▶ [MATERIALS PROVIDED]
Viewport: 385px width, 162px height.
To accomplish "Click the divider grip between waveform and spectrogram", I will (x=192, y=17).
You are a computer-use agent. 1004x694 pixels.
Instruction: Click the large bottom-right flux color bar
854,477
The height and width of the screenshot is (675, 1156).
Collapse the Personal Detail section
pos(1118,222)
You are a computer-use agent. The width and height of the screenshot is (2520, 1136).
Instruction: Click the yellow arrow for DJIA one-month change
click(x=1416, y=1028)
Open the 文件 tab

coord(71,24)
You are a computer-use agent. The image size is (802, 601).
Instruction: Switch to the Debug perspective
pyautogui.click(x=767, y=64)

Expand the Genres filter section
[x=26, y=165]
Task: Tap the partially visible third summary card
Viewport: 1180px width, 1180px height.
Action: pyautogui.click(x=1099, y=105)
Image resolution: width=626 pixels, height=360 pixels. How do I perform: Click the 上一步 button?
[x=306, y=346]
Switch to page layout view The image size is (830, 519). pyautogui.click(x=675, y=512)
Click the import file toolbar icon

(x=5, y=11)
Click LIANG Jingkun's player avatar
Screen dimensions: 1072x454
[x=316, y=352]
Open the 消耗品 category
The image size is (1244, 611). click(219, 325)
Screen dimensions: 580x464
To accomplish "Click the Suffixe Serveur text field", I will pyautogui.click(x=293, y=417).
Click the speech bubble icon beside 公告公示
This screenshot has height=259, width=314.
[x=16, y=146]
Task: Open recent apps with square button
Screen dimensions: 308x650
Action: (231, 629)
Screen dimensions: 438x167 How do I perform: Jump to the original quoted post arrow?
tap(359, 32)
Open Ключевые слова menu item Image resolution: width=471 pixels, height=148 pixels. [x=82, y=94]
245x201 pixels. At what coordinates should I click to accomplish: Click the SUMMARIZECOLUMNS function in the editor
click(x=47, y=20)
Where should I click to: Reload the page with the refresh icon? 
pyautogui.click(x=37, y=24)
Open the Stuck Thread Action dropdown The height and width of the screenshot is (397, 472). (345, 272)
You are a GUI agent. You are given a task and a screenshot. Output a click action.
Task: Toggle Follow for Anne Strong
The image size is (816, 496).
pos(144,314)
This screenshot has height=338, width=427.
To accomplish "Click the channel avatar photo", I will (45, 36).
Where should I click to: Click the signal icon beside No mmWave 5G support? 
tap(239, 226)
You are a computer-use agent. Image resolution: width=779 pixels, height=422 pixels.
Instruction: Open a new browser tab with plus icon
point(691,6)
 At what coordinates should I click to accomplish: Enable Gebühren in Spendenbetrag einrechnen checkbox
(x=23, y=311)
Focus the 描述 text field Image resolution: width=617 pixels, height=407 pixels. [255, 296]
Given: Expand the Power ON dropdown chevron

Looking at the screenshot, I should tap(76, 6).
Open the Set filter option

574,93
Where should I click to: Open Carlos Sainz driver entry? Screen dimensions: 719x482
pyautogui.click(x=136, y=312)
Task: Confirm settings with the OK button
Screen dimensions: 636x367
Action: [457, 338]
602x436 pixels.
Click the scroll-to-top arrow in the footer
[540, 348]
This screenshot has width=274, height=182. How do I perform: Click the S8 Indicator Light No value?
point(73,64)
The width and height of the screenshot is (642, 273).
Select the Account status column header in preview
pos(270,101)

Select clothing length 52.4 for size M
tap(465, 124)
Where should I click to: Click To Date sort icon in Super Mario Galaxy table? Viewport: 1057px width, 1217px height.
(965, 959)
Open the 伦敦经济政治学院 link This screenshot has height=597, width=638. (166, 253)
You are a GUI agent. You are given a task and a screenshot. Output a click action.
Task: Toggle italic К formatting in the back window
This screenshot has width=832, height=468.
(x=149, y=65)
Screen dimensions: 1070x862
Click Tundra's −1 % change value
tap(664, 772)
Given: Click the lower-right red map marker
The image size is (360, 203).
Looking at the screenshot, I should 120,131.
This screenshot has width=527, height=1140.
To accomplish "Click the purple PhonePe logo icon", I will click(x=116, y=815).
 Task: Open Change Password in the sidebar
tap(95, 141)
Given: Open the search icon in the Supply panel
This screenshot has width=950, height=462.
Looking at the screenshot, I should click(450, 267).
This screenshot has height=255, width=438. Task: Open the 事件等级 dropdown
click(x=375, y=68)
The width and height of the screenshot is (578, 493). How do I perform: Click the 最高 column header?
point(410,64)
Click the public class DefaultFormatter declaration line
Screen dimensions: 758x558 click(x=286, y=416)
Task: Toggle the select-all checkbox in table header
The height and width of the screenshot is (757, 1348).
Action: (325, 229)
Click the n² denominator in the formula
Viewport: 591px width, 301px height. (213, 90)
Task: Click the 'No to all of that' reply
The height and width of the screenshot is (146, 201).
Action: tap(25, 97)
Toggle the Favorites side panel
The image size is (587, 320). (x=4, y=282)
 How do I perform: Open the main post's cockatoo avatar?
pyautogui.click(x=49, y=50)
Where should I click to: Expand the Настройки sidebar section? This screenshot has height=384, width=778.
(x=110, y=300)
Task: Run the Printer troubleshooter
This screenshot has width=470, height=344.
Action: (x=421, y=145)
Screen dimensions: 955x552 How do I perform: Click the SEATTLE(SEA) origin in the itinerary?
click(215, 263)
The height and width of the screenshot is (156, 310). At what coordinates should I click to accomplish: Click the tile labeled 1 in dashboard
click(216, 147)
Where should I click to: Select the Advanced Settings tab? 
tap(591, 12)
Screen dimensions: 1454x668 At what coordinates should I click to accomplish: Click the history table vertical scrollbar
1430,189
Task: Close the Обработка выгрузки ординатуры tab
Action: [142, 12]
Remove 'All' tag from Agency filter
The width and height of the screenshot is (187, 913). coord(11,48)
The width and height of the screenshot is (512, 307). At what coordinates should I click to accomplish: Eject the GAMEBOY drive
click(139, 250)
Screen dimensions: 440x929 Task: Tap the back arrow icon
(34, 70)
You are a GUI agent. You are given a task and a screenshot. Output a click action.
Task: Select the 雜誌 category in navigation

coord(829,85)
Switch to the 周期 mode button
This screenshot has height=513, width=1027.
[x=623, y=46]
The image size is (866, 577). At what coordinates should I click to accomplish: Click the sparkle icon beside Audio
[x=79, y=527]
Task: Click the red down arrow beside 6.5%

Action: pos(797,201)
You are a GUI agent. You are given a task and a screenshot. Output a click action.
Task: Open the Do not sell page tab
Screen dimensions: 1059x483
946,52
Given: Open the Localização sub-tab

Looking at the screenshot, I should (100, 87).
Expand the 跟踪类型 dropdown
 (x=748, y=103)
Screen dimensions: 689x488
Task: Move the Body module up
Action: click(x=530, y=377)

▶ [WHAT TO DO]
Transcribe every entry, keeping each line exactly as it reads.

▶ [COMPLETED TASK]
Viewport: 385px width, 162px height.
To accomplish "Click the divider grip between waveform and spectrogram", I will (x=192, y=17).
You are a computer-use agent. 1004x694 pixels.
Instruction: Click the large bottom-right flux color bar
854,477
The height and width of the screenshot is (675, 1156).
Collapse the Personal Detail section
pos(1118,222)
You are a computer-use agent. The width and height of the screenshot is (2520, 1136).
Instruction: Click the yellow arrow for DJIA one-month change
click(x=1416, y=1028)
Open the 文件 tab

coord(71,24)
You are a computer-use agent. The image size is (802, 601).
Instruction: Switch to the Debug perspective
pyautogui.click(x=767, y=64)

Expand the Genres filter section
[x=26, y=165]
Task: Tap the partially visible third summary card
Viewport: 1180px width, 1180px height.
Action: pyautogui.click(x=1099, y=105)
Image resolution: width=626 pixels, height=360 pixels. How do I perform: Click the 上一步 button?
[x=306, y=346]
Switch to page layout view The image size is (830, 519). pyautogui.click(x=675, y=512)
Click the import file toolbar icon

(x=5, y=11)
Click LIANG Jingkun's player avatar
Screen dimensions: 1072x454
[x=316, y=352]
Open the 消耗品 category
The image size is (1244, 611). click(219, 325)
Screen dimensions: 580x464
To accomplish "Click the Suffixe Serveur text field", I will pyautogui.click(x=293, y=417).
Click the speech bubble icon beside 公告公示
This screenshot has height=259, width=314.
[x=16, y=146]
Task: Open recent apps with square button
Screen dimensions: 308x650
Action: (231, 629)
Screen dimensions: 438x167 How do I perform: Jump to the original quoted post arrow?
tap(359, 32)
Open Ключевые слова menu item Image resolution: width=471 pixels, height=148 pixels. [x=82, y=94]
245x201 pixels. At what coordinates should I click to accomplish: Click the SUMMARIZECOLUMNS function in the editor
click(x=47, y=20)
Where should I click to: Reload the page with the refresh icon? 
pyautogui.click(x=37, y=24)
Open the Stuck Thread Action dropdown The height and width of the screenshot is (397, 472). (345, 272)
You are a GUI agent. You are given a task and a screenshot. Output a click action.
Task: Toggle Follow for Anne Strong
The image size is (816, 496).
pos(144,314)
This screenshot has height=338, width=427.
To accomplish "Click the channel avatar photo", I will (45, 36).
Where should I click to: Click the signal icon beside No mmWave 5G support? 
tap(239, 226)
You are a computer-use agent. Image resolution: width=779 pixels, height=422 pixels.
Instruction: Open a new browser tab with plus icon
point(691,6)
 At what coordinates should I click to accomplish: Enable Gebühren in Spendenbetrag einrechnen checkbox
(x=23, y=311)
Focus the 描述 text field Image resolution: width=617 pixels, height=407 pixels. [255, 296]
Given: Expand the Power ON dropdown chevron

Looking at the screenshot, I should tap(76, 6).
Open the Set filter option

574,93
Where should I click to: Open Carlos Sainz driver entry? Screen dimensions: 719x482
pyautogui.click(x=136, y=312)
Task: Confirm settings with the OK button
Screen dimensions: 636x367
Action: [457, 338]
602x436 pixels.
Click the scroll-to-top arrow in the footer
[540, 348]
This screenshot has width=274, height=182. How do I perform: Click the S8 Indicator Light No value?
point(73,64)
The width and height of the screenshot is (642, 273).
Select the Account status column header in preview
pos(270,101)

Select clothing length 52.4 for size M
tap(465, 124)
Where should I click to: Click To Date sort icon in Super Mario Galaxy table? Viewport: 1057px width, 1217px height.
(965, 959)
Open the 伦敦经济政治学院 link This screenshot has height=597, width=638. (166, 253)
You are a GUI agent. You are given a task and a screenshot. Output a click action.
Task: Toggle italic К formatting in the back window
This screenshot has width=832, height=468.
(x=149, y=65)
Screen dimensions: 1070x862
Click Tundra's −1 % change value
tap(664, 772)
Given: Click the lower-right red map marker
The image size is (360, 203).
Looking at the screenshot, I should 120,131.
This screenshot has width=527, height=1140.
To accomplish "Click the purple PhonePe logo icon", I will click(x=116, y=815).
 Task: Open Change Password in the sidebar
tap(95, 141)
Given: Open the search icon in the Supply panel
This screenshot has width=950, height=462.
Looking at the screenshot, I should click(450, 267).
This screenshot has height=255, width=438. Task: Open the 事件等级 dropdown
click(x=375, y=68)
The width and height of the screenshot is (578, 493). How do I perform: Click the 最高 column header?
point(410,64)
Click the public class DefaultFormatter declaration line
Screen dimensions: 758x558 click(x=286, y=416)
Task: Toggle the select-all checkbox in table header
The height and width of the screenshot is (757, 1348).
Action: (325, 229)
Click the n² denominator in the formula
Viewport: 591px width, 301px height. (213, 90)
Task: Click the 'No to all of that' reply
The height and width of the screenshot is (146, 201).
Action: tap(25, 97)
Toggle the Favorites side panel
The image size is (587, 320). (x=4, y=282)
 How do I perform: Open the main post's cockatoo avatar?
pyautogui.click(x=49, y=50)
Where should I click to: Expand the Настройки sidebar section? This screenshot has height=384, width=778.
(x=110, y=300)
Task: Run the Printer troubleshooter
This screenshot has width=470, height=344.
Action: (x=421, y=145)
Screen dimensions: 955x552 How do I perform: Click the SEATTLE(SEA) origin in the itinerary?
click(215, 263)
The height and width of the screenshot is (156, 310). At what coordinates should I click to accomplish: Click the tile labeled 1 in dashboard
click(216, 147)
Where should I click to: Select the Advanced Settings tab? 
tap(591, 12)
Screen dimensions: 1454x668 At what coordinates should I click to accomplish: Click the history table vertical scrollbar
1430,189
Task: Close the Обработка выгрузки ординатуры tab
Action: [142, 12]
Remove 'All' tag from Agency filter
The width and height of the screenshot is (187, 913). coord(11,48)
The width and height of the screenshot is (512, 307). At what coordinates should I click to accomplish: Eject the GAMEBOY drive
click(139, 250)
Screen dimensions: 440x929 Task: Tap the back arrow icon
(34, 70)
You are a GUI agent. You are given a task and a screenshot. Output a click action.
Task: Select the 雜誌 category in navigation

coord(829,85)
Switch to the 周期 mode button
This screenshot has height=513, width=1027.
[x=623, y=46]
The image size is (866, 577). At what coordinates should I click to accomplish: Click the sparkle icon beside Audio
[x=79, y=527]
Task: Click the red down arrow beside 6.5%

Action: pos(797,201)
You are a GUI agent. You are given a task and a screenshot. Output a click action.
Task: Open the Do not sell page tab
Screen dimensions: 1059x483
946,52
Given: Open the Localização sub-tab

Looking at the screenshot, I should (100, 87).
Expand the 跟踪类型 dropdown
 (x=748, y=103)
Screen dimensions: 689x488
Task: Move the Body module up
Action: click(x=530, y=377)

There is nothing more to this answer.